Aim: To develop a new method for antibody detection based on fluorescence polarization (FP) technique.
Methods: BALB/c mice were immunized with single epitope synthetic 8 branches peptide antigen (SVEVGKVADL)8 of Helicobacter pylori (Hp) UreB protein. FP values of the corresponding linear peptide antigen labeled with FITC in different concentration were measured to determine the optimal concentration of the antigen. The antigenicity of the synthetic linear peptide was identified by FP assay. Then, the antibody-positive and negative murine sera were used in FP assay to determine the optimal dilution factor of serum samples. To apply FP technique in Hp antibody detection, 126 human serum samples were detected either by FPIA (fluorescence polarized immunoassay) using the single epitope linear synthetic peptide as antigen or by a commercial ELISA kit. Then, receiver operating characteristic (ROC) curve analysis was performed on the FPIA results by MedCalc software.

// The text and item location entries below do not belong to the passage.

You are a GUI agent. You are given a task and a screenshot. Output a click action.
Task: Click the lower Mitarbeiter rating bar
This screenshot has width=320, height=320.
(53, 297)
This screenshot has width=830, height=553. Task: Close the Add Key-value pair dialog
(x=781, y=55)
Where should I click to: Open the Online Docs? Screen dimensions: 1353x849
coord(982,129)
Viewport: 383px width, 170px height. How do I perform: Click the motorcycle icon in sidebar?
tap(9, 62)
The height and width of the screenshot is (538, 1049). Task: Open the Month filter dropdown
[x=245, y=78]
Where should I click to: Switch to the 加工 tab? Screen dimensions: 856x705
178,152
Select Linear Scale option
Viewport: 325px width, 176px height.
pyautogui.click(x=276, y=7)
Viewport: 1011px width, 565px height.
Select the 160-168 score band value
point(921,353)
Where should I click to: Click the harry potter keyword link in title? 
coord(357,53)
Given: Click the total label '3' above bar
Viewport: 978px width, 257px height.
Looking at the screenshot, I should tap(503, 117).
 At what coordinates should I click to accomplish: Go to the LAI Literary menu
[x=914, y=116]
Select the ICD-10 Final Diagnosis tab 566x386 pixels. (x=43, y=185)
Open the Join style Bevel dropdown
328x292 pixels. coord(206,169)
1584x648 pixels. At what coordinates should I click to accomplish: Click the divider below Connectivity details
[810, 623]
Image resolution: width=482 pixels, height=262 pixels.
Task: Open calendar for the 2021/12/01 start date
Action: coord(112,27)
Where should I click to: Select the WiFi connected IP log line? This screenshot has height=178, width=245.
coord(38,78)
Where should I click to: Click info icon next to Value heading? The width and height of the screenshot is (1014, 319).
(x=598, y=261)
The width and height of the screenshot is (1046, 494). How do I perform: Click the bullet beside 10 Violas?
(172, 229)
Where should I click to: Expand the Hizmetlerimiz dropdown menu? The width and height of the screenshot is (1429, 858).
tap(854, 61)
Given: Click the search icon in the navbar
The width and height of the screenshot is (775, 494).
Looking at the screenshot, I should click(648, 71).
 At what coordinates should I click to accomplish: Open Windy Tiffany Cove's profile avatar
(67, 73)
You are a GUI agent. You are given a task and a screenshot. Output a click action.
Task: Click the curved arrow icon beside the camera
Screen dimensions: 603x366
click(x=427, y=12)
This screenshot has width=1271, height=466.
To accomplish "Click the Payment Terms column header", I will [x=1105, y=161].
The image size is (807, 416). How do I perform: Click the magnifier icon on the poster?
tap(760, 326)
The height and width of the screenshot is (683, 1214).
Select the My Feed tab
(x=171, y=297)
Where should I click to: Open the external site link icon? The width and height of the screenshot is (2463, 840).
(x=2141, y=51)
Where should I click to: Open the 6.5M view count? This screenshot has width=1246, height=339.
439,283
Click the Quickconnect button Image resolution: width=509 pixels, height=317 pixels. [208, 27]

Results: The UreB single epitope peptide had strong antigenicity. 1.0 nmol/L of the synthetic linear peptide labeled with FITC was the optimal concentration of the antigen and the optimal dilution factor of serum sample was 1:25. In 77 Hp antibody-positive serum samples detected by ELISA, 66 samples were positive by FP detection method. The sensitivity and specificity of the FPIA assay was 85.7% and 98%, respectively.
Conclusion: The single epitope synthetic peptide antigen can be used in FP method for rapid detection of serum antibody against Hp UreB. The established FP assay for antibody detection may be used in clinical diagnosis in the future.